_WHAT YOU WILL DO:_ Can you lay out every one of the rows below as a Markdown table with the columns "Row" and "Line", giving each its number and its line and leaving out any blank lines?

_Element and text position data:_
####################

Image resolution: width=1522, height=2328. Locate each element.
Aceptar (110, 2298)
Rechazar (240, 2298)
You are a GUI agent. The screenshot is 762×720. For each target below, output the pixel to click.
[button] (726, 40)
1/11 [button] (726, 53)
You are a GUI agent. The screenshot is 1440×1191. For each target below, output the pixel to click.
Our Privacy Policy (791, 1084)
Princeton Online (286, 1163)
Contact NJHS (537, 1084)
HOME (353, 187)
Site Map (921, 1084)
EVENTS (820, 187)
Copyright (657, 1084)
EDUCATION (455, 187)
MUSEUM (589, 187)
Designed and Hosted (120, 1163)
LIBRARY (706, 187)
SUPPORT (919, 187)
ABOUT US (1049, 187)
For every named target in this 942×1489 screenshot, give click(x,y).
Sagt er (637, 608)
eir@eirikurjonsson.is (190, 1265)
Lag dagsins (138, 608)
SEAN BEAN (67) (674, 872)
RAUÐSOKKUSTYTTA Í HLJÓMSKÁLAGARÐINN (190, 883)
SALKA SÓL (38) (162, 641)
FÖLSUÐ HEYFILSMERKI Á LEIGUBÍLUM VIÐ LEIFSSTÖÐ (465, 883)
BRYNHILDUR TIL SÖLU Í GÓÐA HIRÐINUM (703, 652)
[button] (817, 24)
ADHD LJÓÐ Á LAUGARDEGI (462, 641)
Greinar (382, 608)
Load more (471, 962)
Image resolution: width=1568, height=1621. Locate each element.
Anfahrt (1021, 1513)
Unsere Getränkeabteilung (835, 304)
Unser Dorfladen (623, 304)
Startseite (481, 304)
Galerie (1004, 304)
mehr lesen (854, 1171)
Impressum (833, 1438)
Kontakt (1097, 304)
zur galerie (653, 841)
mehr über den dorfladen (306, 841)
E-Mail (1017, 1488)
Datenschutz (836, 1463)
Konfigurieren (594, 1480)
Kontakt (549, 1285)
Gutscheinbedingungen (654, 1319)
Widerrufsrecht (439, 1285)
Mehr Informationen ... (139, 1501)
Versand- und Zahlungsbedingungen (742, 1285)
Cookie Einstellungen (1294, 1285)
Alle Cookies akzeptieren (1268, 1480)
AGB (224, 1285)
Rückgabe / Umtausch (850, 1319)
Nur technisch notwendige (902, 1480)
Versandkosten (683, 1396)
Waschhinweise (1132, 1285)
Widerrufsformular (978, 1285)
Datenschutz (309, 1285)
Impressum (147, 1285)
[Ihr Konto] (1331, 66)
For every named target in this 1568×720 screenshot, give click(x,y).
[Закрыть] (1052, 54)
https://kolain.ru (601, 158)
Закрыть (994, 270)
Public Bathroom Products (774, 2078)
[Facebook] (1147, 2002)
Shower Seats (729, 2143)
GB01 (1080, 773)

####################

_ANSWER TO THIS EXERCISE:_
| Row | Line |
|---|---|
| 1 | Image resolution: width=1522, height=2328. Locate each element. |
| 2 | Aceptar (110, 2298) |
| 3 | Rechazar (240, 2298) |
| 4 | You are a GUI agent. The screenshot is 762×720. For each target below, output the pixel to click. |
| 5 | [button] (726, 40) |
| 6 | 1/11 [button] (726, 53) |
| 7 | You are a GUI agent. The screenshot is 1440×1191. For each target below, output the pixel to click. |
| 8 | Our Privacy Policy (791, 1084) |
| 9 | Princeton Online (286, 1163) |
| 10 | Contact NJHS (537, 1084) |
| 11 | HOME (353, 187) |
| 12 | Site Map (921, 1084) |
| 13 | EVENTS (820, 187) |
| 14 | Copyright (657, 1084) |
| 15 | EDUCATION (455, 187) |
| 16 | MUSEUM (589, 187) |
| 17 | Designed and Hosted (120, 1163) |
| 18 | LIBRARY (706, 187) |
| 19 | SUPPORT (919, 187) |
| 20 | ABOUT US (1049, 187) |
| 21 | For every named target in this 942×1489 screenshot, give click(x,y). |
| 22 | Sagt er (637, 608) |
| 23 | eir@eirikurjonsson.is (190, 1265) |
| 24 | Lag dagsins (138, 608) |
| 25 | SEAN BEAN (67) (674, 872) |
| 26 | RAUÐSOKKUSTYTTA Í HLJÓMSKÁLAGARÐINN (190, 883) |
| 27 | SALKA SÓL (38) (162, 641) |
| 28 | FÖLSUÐ HEYFILSMERKI Á LEIGUBÍLUM VIÐ LEIFSSTÖÐ (465, 883) |
| 29 | BRYNHILDUR TIL SÖLU Í GÓÐA HIRÐINUM (703, 652) |
| 30 | [button] (817, 24) |
| 31 | ADHD LJÓÐ Á LAUGARDEGI (462, 641) |
| 32 | Greinar (382, 608) |
| 33 | Load more (471, 962) |
| 34 | Image resolution: width=1568, height=1621. Locate each element. |
| 35 | Anfahrt (1021, 1513) |
| 36 | Unsere Getränkeabteilung (835, 304) |
| 37 | Unser Dorfladen (623, 304) |
| 38 | Startseite (481, 304) |
| 39 | Galerie (1004, 304) |
| 40 | mehr lesen (854, 1171) |
| 41 | Impressum (833, 1438) |
| 42 | Kontakt (1097, 304) |
| 43 | zur galerie (653, 841) |
| 44 | mehr über den dorfladen (306, 841) |
| 45 | E-Mail (1017, 1488) |
| 46 | Datenschutz (836, 1463) |
| 47 | Konfigurieren (594, 1480) |
| 48 | Kontakt (549, 1285) |
| 49 | Gutscheinbedingungen (654, 1319) |
| 50 | Widerrufsrecht (439, 1285) |
| 51 | Mehr Informationen ... (139, 1501) |
| 52 | Versand- und Zahlungsbedingungen (742, 1285) |
| 53 | Cookie Einstellungen (1294, 1285) |
| 54 | Alle Cookies akzeptieren (1268, 1480) |
| 55 | AGB (224, 1285) |
| 56 | Rückgabe / Umtausch (850, 1319) |
| 57 | Nur technisch notwendige (902, 1480) |
| 58 | Versandkosten (683, 1396) |
| 59 | Waschhinweise (1132, 1285) |
| 60 | Widerrufsformular (978, 1285) |
| 61 | Datenschutz (309, 1285) |
| 62 | Impressum (147, 1285) |
| 63 | [Ihr Konto] (1331, 66) |
| 64 | For every named target in this 1568×720 screenshot, give click(x,y). |
| 65 | [Закрыть] (1052, 54) |
| 66 | https://kolain.ru (601, 158) |
| 67 | Закрыть (994, 270) |
| 68 | Public Bathroom Products (774, 2078) |
| 69 | [Facebook] (1147, 2002) |
| 70 | Shower Seats (729, 2143) |
| 71 | GB01 (1080, 773) |